### TASK OBJECTIVE
Set down all the data again. Change nothing.

---------- DATASET EXCERPTS

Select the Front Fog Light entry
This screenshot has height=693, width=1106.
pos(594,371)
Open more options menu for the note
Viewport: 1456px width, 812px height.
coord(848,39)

--------------------

### SOLUTION FOR THIS PROBLEM
Select the Front Fog Light entry
This screenshot has height=693, width=1106.
pos(594,371)
Open more options menu for the note
Viewport: 1456px width, 812px height.
coord(848,39)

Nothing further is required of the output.